One common problem with sending HTML emails is finding something to do the actual sending with. I’ve got the HTML, but how do I actually send it to the distribution list without my email client turning it to garbage in the process?
Many organizations already have a distribution mechanism they trust that avoids this problem for emails that follow your typical format, but many times these do not allow you to send an unaltered html file. The system that allows for “easy editing” of the content leaves you less control over the HTML. If you have a time sensitive broadcast, or you just don’t want to spend an hour futzing with your email broadcast service provider, you might look for a quicker solution. This is not rocket science after all, we just want to take HTML that is already complete and tell the computer that it’s an email and it should go to this list of people.

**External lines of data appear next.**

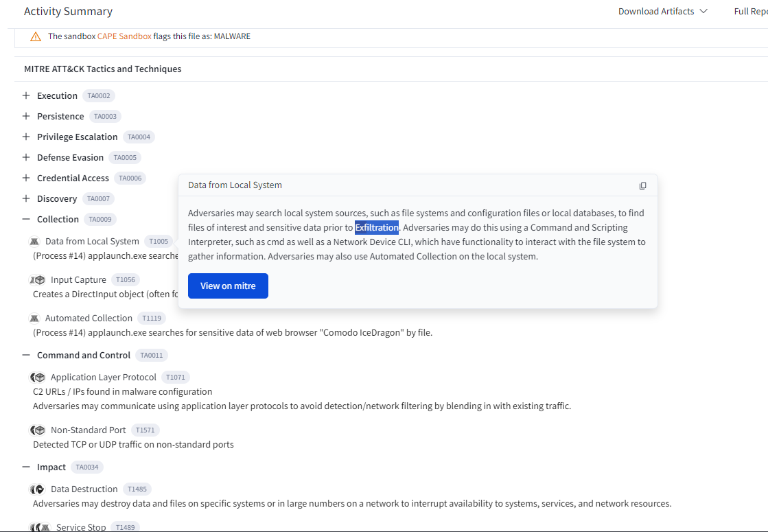Click the T1056 technique ID badge
768x532 pixels.
(126, 279)
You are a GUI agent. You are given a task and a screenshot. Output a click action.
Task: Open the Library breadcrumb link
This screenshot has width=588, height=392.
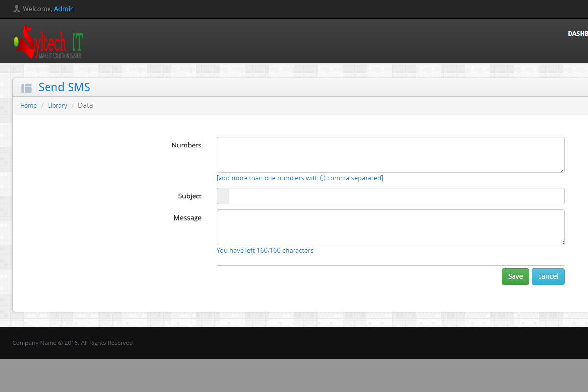57,105
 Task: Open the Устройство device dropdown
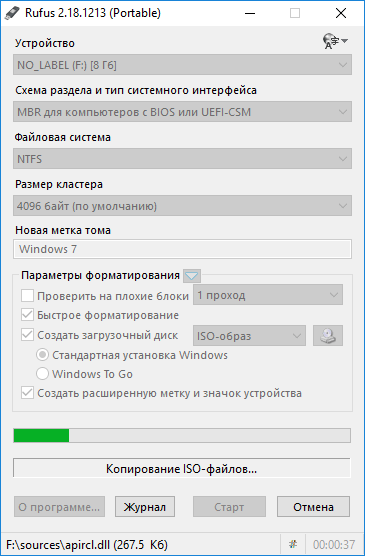point(182,65)
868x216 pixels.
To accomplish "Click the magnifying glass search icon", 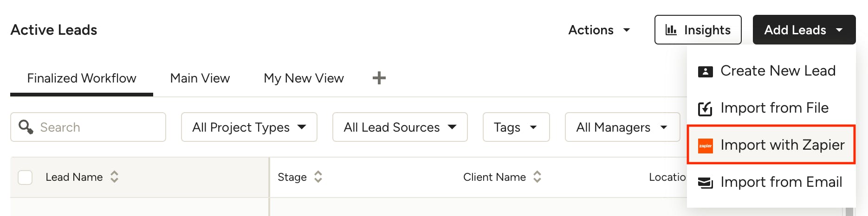I will (26, 127).
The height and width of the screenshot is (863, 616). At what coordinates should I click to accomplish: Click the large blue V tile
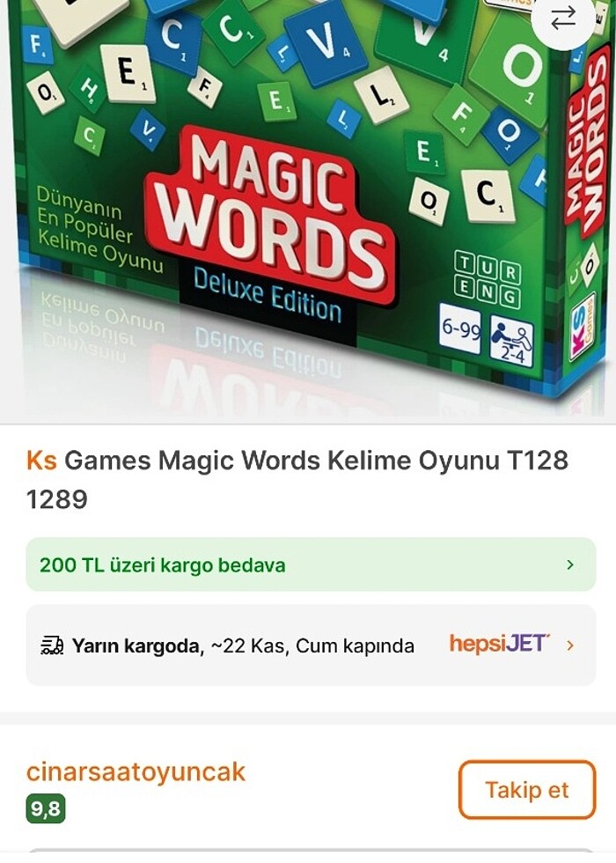[x=326, y=43]
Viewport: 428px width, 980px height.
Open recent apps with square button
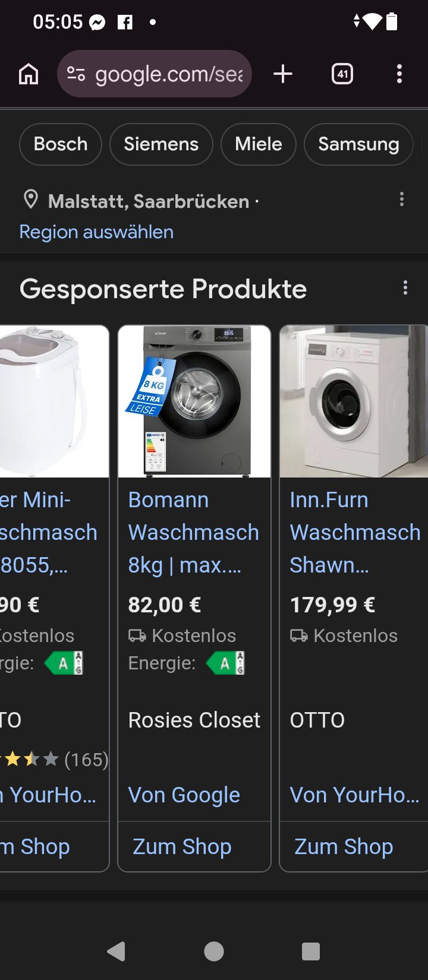[310, 951]
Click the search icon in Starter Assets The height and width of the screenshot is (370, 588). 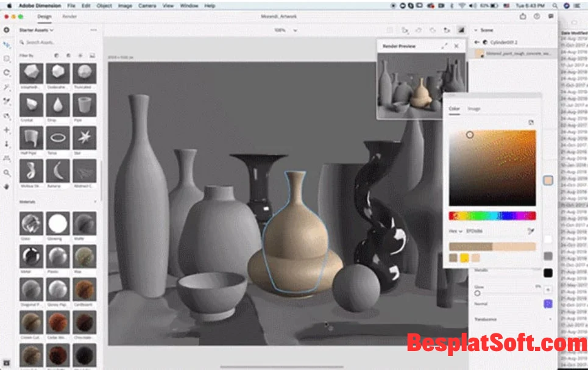(x=21, y=41)
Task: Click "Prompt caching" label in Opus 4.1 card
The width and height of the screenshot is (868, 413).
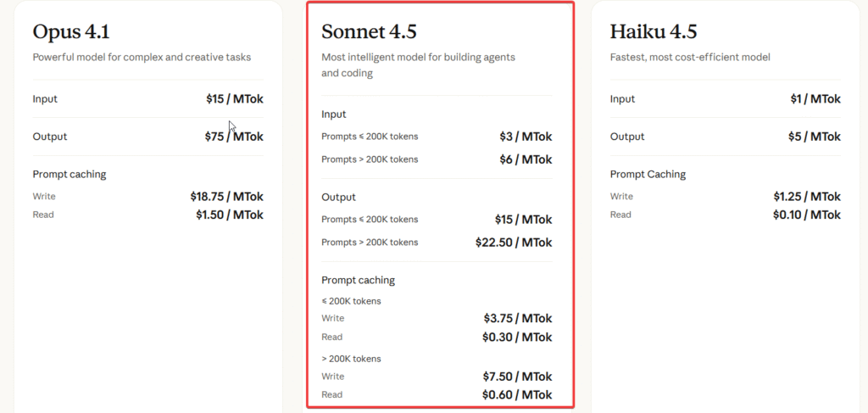Action: (x=70, y=175)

To accomplish this without the “help” of a service provider, a few times I’ve used the trick of just sending the contents of an HTML file to the sendmail command on a *NIX or Mac OS X machine. As long as sendmail is configured properly (which it usually is if you have command line access to a shared-hosting web server), you can use sendmail’s “-t” option to tell sendmail to get the email’s recipients information from the header information in the file. Then you just need to add a few lines of header information to your HTML file so that it looks like this:
Errors: errors@derekgulbranson.com
From: Derek Gulbranson <derek @derekgulbranson.com>
To: Test Recipient < derek@derekgulbranson.com >
Subject: Sending Via Sendmail
MIME-Version: 1.0
Content-Type: text/html; charset=us-ascii
Content-Transfer-Encoding: 8bit
</derek>
You’ll want to be sure that the domain in the From: email address resolves to the same IP address as the machine that is doing the actual sending or the email may get a high spam rating, be blocked by ISP’s, or possibly cause that server to be “black-listed”. The From: name is not checked against anything and can be whatever you want.
You may want to do some research in the the multipart/alternative and other available types via the RFC’s if you want to include a plain text version.
I would expect this also would allow you to safely send emails using alternate content types like UTF-8, but I have not done much testing with this.